Let me throw this idea out there: I think we can all agree music has mathematics as a foundation. Could the jump from geometry to music possibly have to do with creation beyond the physical? Geometry employs mathematics to physical means: shapes, angles, all or which need to be physically created (be that in building or on the trestle board). Music takes that one step further- creation of mathematical patterns that are not necessary confined to a physical apparatus (although often is in order to be re-created by others) but are fleeting and momentary. Could this not point to a GAOTU that created from nothing? Could it also serve as a reminder of our fleeting creation and that all are to meet death eventually?

Something to think about.


----------



## coachn (Nov 30, 2015)

Arithmetic (The Rhetoric of Symbols as Numbers) = Numbers and Operators
Geometry = Numbers and Operators in Space => Space Management
[Trigonometry = The Bridge between Geometry and Music]
Music = Numbers and Operators in Time => Time Management
Astronomy (Physics!) = Numbers and Operators in Space and Time => Physics Management


----------



## hanzosbm (Dec 1, 2015)

One thing I'd like to point out, which is a common misconception even made in that video, is the idea that the physical world is all created according to mathematics.  It is not.  Rather, mathematics is simply a language used to describe the physical world.  Just as a digital picture is a collection of small dots of a substance that refracts light with similar properties to physical objects in the world around us, that doesn't mean that the world is created based on pictures.  I often here that music is mathematical, and respectfully, this is not true.  Music, like everything, can be described through mathematics, but it can also be described through pictures, through written descriptions, and sometimes through color.  But that doesn't make music pictorial, literary, or chromatic.  Music is simply musical, and we can describe it in a great number of ways. 
Now that my little rant is over, I feel that it brings me back to my original question.  Yes, music can be described with mathematics, but it does not require mathematics, so it still places it outside of the linear progression of sciences listed.


----------



## coachn (Dec 1, 2015)

hanzosbm said:


> One thing I'd like to point out, which is a common misconception even made in that video, is the idea that the physical world is all created according to mathematics.  It is not.  Rather, mathematics is simply a language used to describe the physical world.  Just as a digital picture is a collection of small dots of a substance that refracts light with similar properties to physical objects in the world around us, that doesn't mean that the world is created based on pictures.  I often here that music is mathematical, and respectfully, this is not true.  Music, like everything, can be described through mathematics, but it can also be described through pictures, through written descriptions, and sometimes through color.  But that doesn't make music pictorial, literary, or chromatic.  Music is simply musical, and we can describe it in a great number of ways.
> Now that my little rant is over, I feel that it brings me back to my original question.  Yes, music can be described with mathematics, but it does not require mathematics, so it still places it outside of the linear progression of sciences listed.

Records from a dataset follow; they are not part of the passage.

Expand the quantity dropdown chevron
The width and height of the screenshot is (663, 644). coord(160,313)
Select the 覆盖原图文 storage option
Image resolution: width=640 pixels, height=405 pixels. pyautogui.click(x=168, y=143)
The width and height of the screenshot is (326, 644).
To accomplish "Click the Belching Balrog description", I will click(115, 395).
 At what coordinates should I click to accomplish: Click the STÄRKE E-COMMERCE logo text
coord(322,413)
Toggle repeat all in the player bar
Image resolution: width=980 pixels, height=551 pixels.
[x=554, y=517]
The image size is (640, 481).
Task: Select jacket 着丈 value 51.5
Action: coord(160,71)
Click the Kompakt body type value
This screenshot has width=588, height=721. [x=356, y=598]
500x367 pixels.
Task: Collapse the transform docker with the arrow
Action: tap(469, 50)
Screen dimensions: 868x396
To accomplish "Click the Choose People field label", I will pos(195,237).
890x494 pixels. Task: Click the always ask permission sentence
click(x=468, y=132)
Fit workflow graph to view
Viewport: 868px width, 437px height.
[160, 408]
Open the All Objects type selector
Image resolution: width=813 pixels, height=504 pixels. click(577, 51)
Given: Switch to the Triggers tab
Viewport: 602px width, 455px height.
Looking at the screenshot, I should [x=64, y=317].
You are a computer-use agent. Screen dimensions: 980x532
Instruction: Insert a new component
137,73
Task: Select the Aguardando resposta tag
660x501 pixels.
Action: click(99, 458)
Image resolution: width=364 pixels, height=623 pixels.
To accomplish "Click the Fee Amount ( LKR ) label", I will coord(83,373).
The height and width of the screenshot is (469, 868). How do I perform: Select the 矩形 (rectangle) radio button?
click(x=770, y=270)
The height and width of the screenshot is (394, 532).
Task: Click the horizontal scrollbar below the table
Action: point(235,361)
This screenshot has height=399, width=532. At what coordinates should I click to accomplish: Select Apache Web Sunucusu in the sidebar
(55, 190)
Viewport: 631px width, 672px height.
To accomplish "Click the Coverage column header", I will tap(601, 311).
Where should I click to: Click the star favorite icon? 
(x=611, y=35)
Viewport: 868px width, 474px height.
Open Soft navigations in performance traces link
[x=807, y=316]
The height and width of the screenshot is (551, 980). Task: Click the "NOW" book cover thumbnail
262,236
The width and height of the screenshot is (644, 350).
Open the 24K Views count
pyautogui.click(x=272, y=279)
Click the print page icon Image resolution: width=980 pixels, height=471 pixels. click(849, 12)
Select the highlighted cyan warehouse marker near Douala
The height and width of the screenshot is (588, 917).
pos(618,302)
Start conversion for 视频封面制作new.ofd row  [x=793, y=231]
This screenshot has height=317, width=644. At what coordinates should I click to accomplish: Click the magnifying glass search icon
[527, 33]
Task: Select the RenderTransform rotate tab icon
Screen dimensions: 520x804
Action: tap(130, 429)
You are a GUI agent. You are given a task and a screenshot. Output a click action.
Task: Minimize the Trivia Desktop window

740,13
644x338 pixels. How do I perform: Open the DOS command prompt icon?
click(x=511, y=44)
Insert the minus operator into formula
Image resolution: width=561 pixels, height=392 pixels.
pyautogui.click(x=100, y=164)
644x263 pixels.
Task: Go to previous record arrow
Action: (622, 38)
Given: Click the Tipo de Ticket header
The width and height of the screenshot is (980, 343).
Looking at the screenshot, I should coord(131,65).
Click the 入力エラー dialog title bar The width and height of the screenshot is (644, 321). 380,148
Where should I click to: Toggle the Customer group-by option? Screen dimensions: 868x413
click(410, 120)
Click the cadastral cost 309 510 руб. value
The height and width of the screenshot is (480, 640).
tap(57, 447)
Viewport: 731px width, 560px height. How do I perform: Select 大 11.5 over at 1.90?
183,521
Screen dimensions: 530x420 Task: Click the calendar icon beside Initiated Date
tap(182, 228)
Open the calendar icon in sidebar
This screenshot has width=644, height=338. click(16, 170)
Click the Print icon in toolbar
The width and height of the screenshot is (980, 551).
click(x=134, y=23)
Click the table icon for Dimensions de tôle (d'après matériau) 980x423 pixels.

I agree with all that you have written, except for your conclusion.  The STUDY of Music was purposeful and in line with a continuum toward Physics.  You can do all the music appreciation and playing of instruments you want.  Without the foundation, study of numbers and operators in time, you're just a user of sound.  The study is not about sound.  It is about shaping the mind to recognize, understand and apply numbers in time.  That also included development of the anticipatory, estimation and sequencing circuits of the brain.  Its study develops these and quite a few other things too!


----------



## Warrior1256 (Dec 1, 2015)

coachn said:


> The study is not about sound. It is about shaping the mind to recognize, understand and apply numbers in time. That also included development of the anticipatory, estimation and sequencing circuits of the brain. Its study develops these and quite a few other things too!


Whew!!! Heavy stuff.


----------



## Bloke (Dec 1, 2015)

Maybe numbers are just the descriptive language of the divine. Perhaps music is too..... except heavy metal of course... that's  the devils work lol


----------



## hanzosbm (Dec 2, 2015)

Bloke said:


> Maybe numbers are just the descriptive language of the divine. Perhaps music is too..... except heavy metal of course... that's  the devils work lol


I personally believe that the work of the divine is more along the lines of simply 'what is'.  Obviously, we're now moving into beliefs and philosophy pretty deeply, but what the heck...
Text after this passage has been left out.